Dr. Bo Dai is a PostDoc in Multimedia Laboratory (MMLab) at CUHK, working with Prof.Dahua Lin. His research interests include computer vision and machine learning. Recently, he focuses on generative models, video analysis, and cross-modality analysis.
He received his Ph.D. (2014-2018) from Multimedia Laboratory (MMLab) at CUHK, advised by Prof.Dahua Lin. He obtained his B.Eng. (2010-2014) from ACM class of SJTU. Previously, he is fortunate to intern at Microsoft Research Asia. He also visited University of Toronto in 2017, working with Prof.Sanja Fidler.
In Exploiting Deep Generative Prior for Versatile Image Restoration and Manipulation, we present an effective way to exploit the image prior captured by a generative adversarial network (GAN) trained on large-scale natural images. The key idea is to allow the generator to be fine-tuned on-the-fly in a progressive manner regularized by the discriminator. DGP shows high-quality results for various image restoration and manipulation tasks, and generalizes well to out-of-distribution images.
In Real or not Real, that is the Question, we propose a generalization to the standard GAN framework, where we treat the concept of realness as a random variable rather than a single scale. Consequently, the proposed framework, RealnessGAN, can not only train the generator with a loss of maximizing KL divergence, but also train a nonprogressive DCGAN to produce realistic images at 1024x1024 resolution.

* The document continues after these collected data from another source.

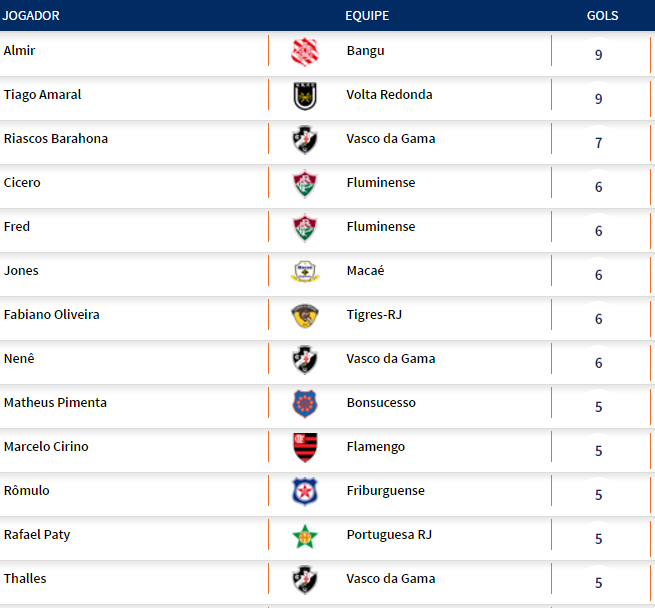Open player Tiago Amaral's name

43,95
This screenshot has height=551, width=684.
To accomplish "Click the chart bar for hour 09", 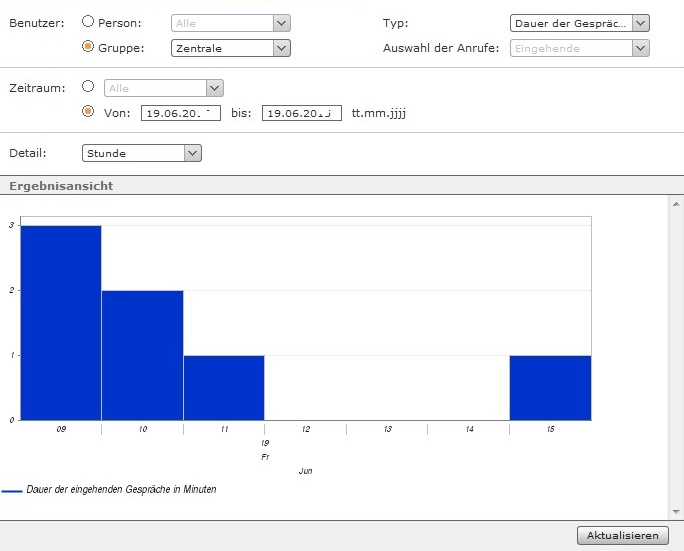I will pyautogui.click(x=61, y=322).
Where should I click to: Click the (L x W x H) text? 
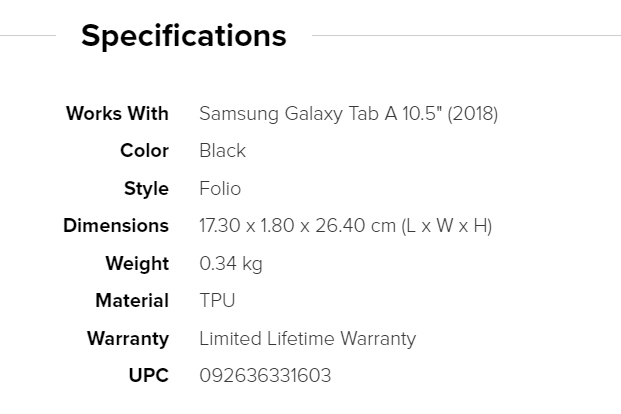pos(447,226)
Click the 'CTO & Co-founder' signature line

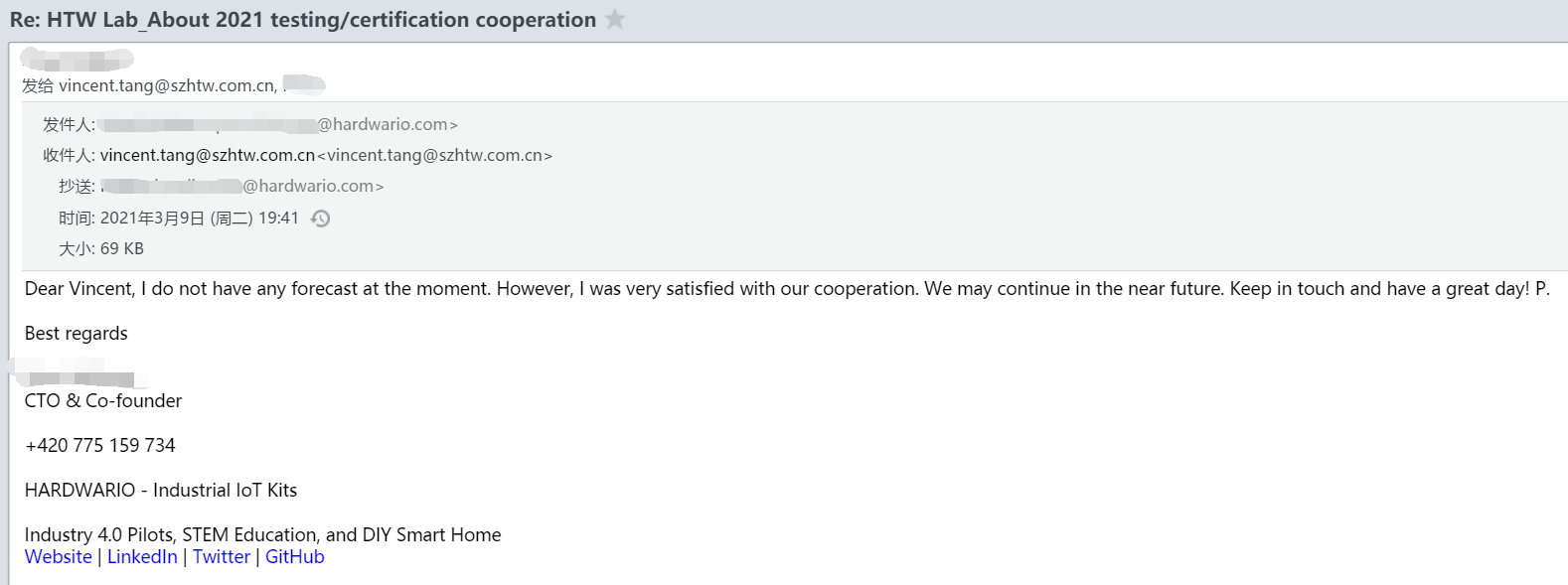pyautogui.click(x=103, y=401)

In FineGym: A Hierarchical Video Dataset for Fine-grained Action Understanding, we build a dataset for benchmarking fine-grained action recognition in the context of gymnastics videos. It collects high-resolution (720P/1080P) and high-quality action videos from professional gymnastics competitions. We further provide rich annotations across multiple semantic and temporal granularities. It reveals the gaps between coarse- and fine-grained action recognition.
In Self-Supervised Scene De-occlusion, we make the first attempt to address scene de-occlusion through a novel and unified framework that recovers hidden scene structures in a self-supervised manner. It divides the problem into progressive ordering recovery, amodal completion and content completion. In this way it achieves comparable results to fully-supervised methods and enables various applications, e.g. image manipulation.

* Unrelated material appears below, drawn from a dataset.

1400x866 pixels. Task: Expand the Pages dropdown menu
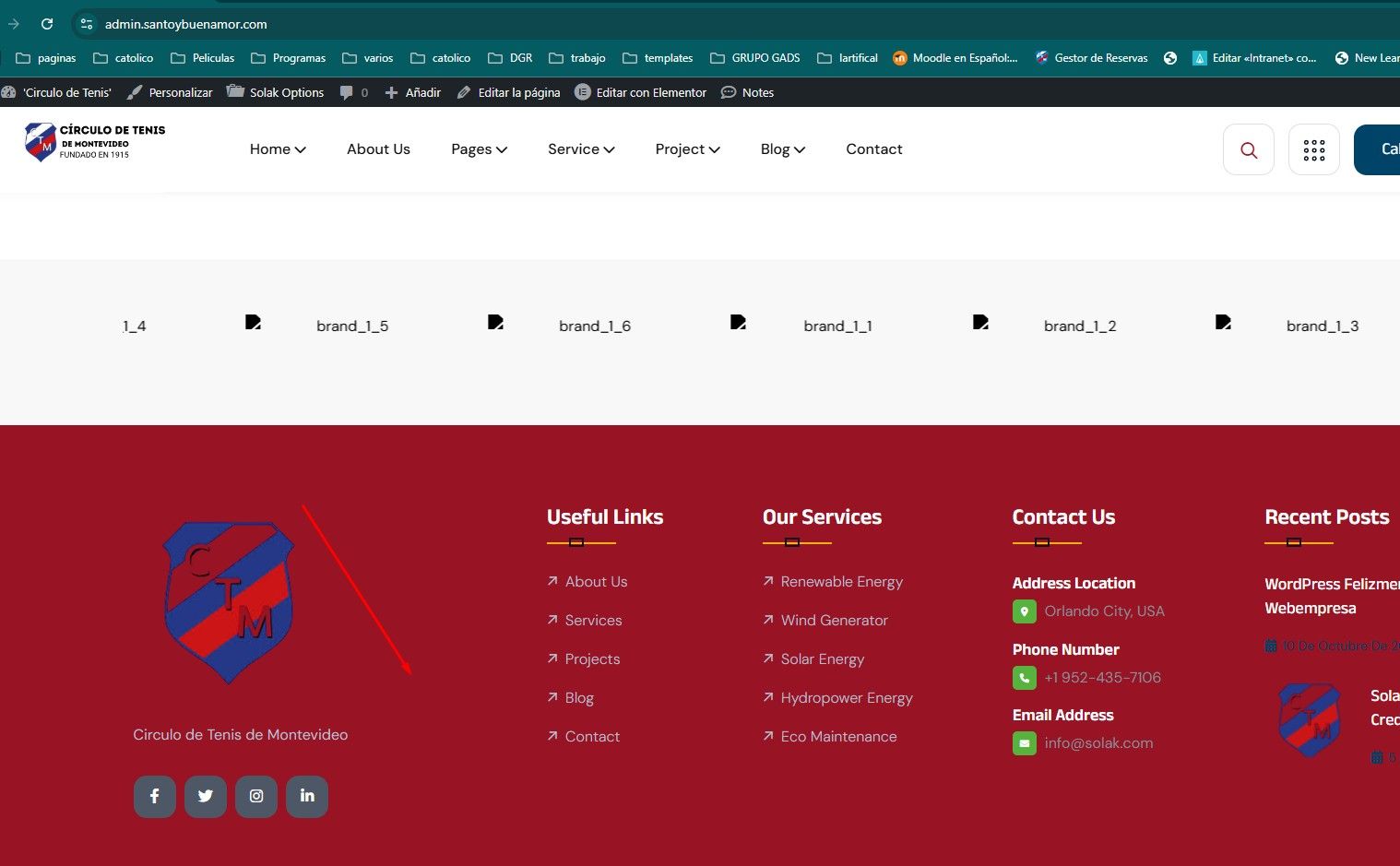click(479, 149)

In Temporal Pyramid Network for Action Recognition, we propose TPN, a general module for action analysis that deals with the varying visual tempos of different action instances. It is a feature-level temporal pyramid rather than a input-level frame pyramid as in SlowFast. TPN brings consistent improvements across backbones, datasets and tasks resulting in 78.9%, 49.0% and 62.0% top-1 on Kinetics-400, SthV1&V2 with only RGB input.